BANTENRAYA.COM – Program Makanan Bergizi Gratis atau MBG sebagai salah satu program prioritas pemerintahan Prabowo Subianto, menuai berbagai kendala terutama masalah keracunan yang terjadi di beberapa daerah di Indonesia.
Dekan Fakultas Ilmu Sosial dan Ilmu Politik Universitas Muhammadiyah Jakarta atau FISIP UMJ Prof Evi Satispi menyoroti terkait persoalan tersebut.
Ia menilai, jika ada pola yang dapat diperbaharui, agar program MBG tidak tercecer dan tidak kembali memakan korban.
Salah satunya ialah dengan menggandeng pelaku usaha yang sudah profesional di bidang Food and Beverages atau lebih dikenal istilah F and B sebagai pihak ketiga yang bertugas sebagai eksekutor.

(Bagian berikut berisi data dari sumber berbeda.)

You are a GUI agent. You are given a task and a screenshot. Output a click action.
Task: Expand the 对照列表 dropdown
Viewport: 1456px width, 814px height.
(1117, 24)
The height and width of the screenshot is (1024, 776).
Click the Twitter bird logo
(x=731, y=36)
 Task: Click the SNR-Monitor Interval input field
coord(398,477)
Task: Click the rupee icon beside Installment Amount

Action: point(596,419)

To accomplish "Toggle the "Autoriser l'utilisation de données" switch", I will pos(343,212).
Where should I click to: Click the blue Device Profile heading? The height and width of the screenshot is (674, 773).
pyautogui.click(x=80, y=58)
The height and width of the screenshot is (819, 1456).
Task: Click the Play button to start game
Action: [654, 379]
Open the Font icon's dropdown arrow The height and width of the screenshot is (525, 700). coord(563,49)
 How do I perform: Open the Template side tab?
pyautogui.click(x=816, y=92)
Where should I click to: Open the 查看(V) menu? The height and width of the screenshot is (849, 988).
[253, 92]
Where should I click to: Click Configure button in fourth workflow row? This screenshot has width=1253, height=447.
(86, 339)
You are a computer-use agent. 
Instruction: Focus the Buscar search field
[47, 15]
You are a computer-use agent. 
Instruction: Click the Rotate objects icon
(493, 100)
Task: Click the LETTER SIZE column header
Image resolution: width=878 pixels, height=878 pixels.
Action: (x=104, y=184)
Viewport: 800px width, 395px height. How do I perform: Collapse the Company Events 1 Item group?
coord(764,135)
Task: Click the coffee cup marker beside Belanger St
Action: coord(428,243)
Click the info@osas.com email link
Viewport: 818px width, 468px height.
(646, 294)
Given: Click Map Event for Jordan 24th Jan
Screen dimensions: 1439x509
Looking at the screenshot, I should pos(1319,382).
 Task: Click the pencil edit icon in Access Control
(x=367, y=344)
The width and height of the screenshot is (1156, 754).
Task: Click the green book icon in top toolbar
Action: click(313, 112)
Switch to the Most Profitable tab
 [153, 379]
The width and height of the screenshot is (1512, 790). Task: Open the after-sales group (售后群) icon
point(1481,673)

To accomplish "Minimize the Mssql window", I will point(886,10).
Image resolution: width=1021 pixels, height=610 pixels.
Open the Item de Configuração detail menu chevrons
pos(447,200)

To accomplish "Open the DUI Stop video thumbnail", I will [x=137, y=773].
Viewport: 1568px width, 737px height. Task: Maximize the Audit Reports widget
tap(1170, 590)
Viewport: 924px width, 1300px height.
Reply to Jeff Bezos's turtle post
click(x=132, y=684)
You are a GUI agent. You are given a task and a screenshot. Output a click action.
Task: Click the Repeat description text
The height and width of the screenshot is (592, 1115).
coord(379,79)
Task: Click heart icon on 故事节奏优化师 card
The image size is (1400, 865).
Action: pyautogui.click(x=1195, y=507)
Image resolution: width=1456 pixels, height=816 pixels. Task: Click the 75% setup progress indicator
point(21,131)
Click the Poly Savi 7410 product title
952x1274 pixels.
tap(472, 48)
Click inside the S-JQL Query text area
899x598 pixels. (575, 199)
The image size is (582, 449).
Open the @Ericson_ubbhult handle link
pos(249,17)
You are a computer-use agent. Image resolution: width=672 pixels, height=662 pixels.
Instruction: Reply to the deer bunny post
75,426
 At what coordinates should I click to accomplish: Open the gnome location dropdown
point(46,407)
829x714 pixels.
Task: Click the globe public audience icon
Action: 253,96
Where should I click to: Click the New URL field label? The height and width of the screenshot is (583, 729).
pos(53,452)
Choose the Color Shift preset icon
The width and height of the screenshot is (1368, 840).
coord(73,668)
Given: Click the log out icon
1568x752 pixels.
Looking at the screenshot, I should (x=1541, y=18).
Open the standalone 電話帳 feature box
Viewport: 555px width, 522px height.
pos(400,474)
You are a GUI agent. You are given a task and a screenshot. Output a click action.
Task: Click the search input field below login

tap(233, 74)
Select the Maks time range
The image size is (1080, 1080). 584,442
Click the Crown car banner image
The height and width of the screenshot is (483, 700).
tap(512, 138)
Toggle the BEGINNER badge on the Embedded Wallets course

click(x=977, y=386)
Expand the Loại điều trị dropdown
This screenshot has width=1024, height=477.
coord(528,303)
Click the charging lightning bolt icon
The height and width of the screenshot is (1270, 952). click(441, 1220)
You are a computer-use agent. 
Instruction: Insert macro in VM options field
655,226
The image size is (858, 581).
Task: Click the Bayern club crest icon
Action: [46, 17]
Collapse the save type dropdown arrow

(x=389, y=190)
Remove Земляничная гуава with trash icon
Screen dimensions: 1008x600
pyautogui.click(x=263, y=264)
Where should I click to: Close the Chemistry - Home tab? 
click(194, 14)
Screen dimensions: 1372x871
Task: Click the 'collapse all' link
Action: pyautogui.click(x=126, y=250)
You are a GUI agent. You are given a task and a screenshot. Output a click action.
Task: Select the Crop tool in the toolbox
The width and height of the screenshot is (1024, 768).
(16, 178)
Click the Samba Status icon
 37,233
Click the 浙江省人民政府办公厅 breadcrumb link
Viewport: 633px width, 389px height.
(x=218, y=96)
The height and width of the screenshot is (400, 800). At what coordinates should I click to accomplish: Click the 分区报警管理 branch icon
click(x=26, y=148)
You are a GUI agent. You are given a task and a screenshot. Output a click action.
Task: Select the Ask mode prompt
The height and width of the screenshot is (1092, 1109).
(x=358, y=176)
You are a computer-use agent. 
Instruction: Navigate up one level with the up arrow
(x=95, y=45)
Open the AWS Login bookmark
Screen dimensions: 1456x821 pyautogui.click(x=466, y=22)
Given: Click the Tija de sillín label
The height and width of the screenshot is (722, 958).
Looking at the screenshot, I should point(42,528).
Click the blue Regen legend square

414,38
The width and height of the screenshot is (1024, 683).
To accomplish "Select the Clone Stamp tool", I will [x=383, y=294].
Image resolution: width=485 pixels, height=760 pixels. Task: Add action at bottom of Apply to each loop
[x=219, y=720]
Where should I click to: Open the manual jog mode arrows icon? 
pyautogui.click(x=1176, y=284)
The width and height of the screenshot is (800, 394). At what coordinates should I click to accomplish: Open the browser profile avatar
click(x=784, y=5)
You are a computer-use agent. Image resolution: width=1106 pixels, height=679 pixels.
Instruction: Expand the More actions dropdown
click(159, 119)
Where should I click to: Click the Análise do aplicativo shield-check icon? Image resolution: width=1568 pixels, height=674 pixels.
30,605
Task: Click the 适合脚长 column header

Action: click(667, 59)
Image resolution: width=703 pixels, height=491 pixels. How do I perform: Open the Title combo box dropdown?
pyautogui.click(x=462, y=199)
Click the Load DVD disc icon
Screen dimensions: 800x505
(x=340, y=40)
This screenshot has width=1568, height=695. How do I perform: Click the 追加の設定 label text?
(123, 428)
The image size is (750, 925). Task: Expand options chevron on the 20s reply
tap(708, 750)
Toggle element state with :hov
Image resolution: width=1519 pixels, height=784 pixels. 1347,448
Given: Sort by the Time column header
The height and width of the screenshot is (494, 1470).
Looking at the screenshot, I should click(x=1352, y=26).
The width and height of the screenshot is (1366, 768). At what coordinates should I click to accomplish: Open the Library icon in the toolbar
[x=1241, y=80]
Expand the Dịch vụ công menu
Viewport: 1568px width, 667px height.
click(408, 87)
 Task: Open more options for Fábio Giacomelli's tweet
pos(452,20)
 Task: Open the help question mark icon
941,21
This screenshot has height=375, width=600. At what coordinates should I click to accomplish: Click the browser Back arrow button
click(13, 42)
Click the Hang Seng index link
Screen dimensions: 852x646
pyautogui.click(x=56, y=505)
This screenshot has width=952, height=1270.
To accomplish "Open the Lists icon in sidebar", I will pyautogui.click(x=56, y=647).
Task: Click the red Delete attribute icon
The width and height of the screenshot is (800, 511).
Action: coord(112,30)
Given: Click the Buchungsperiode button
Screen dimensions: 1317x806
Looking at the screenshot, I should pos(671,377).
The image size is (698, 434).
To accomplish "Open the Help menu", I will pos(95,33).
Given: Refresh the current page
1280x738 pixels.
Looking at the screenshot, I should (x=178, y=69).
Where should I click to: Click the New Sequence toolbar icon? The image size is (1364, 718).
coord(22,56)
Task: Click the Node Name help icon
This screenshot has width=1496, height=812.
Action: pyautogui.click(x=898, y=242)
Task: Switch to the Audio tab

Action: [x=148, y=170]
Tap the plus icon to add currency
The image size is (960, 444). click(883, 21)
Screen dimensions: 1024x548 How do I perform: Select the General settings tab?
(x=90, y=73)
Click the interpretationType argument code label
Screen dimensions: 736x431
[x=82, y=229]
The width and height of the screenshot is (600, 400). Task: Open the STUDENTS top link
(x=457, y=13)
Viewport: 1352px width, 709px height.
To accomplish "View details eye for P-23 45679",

BACA JUGA: Ada yang Tolak MBG, Ketua DPRD Kota Serang Minta Jangan Ada yang Julid
“Harusnya memang pemerintah itu bisa mengelola dan diserahkan kepada yang profesional, bukan pemerintah yang eksekutornya langsung, ada pihak ketiga yang bekerja secara profesionalnya,” kata Evi kepada awak media pada Sabtu, 4 Oktober 2025.
Menurutnya, progam MBG juga dapat dioptimalkan, sehingga mampu menyerap pelaku usaha lokal, asalkan punya pembagian yang jelas.
“Bisa banget, program ini bisa menyerap tenaga lokal kalau memamg mau sentralisasi, sehingga nanti akan mengerucut. Pendidikan saja sudah ada otonomi, bukan tidak mungkin kalau di gizi juga ada,” ungkapnya.
Ia juga menyinggung soal vokasi pendidikan tata boga di tingkat pendidikan SMA sederajat, yang sebaiknya dilibatkan dalam proses MBG sejak dini.
“Kalau memang terkait dengan vokasi kita punya sekolah tata boga, bahkan orang Jepang butuh tata boga dari Indonesia,” jelas Evi.
BACA JUGA: Kapolresta Serang Kota Ungkap Isu Dugaan Keracunan MBG, Ternyata Begini yang Terjadi
Evi menilai, penyebab utama keracunan yang terjadi di beberapa daerah pada program MBG ini, lantaran lamanya proses pengiriman makanan dibuat sampai ke tangan siswa, sehingga makanan banyak terkontaminasi berbagai macam bakteri selama perjalanan
“Makanan sehebat apapun kalau sudah masuk ke dalam suatu wadah kemasan itu sudah berubah, apalagi makan yang dimakan lebih dari 3 sampai 4 jam perjalanan, apalagi makanannya harus ada sayur dan buah yang sangat rentan dengan jamur dengan bakteri,” tuturnya.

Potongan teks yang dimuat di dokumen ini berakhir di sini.